• [What this task involves] The records below should be written out again, exactly.

Stored data entries:
============================================================
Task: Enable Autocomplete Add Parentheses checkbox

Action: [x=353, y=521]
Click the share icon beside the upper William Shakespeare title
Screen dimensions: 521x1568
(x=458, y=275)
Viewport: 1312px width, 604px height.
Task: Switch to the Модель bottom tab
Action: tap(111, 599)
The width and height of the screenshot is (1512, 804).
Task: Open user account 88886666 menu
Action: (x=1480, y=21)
============================================================
• [Task result]
Task: Enable Autocomplete Add Parentheses checkbox

Action: [x=353, y=521]
Click the share icon beside the upper William Shakespeare title
Screen dimensions: 521x1568
(x=458, y=275)
Viewport: 1312px width, 604px height.
Task: Switch to the Модель bottom tab
Action: tap(111, 599)
The width and height of the screenshot is (1512, 804).
Task: Open user account 88886666 menu
Action: (x=1480, y=21)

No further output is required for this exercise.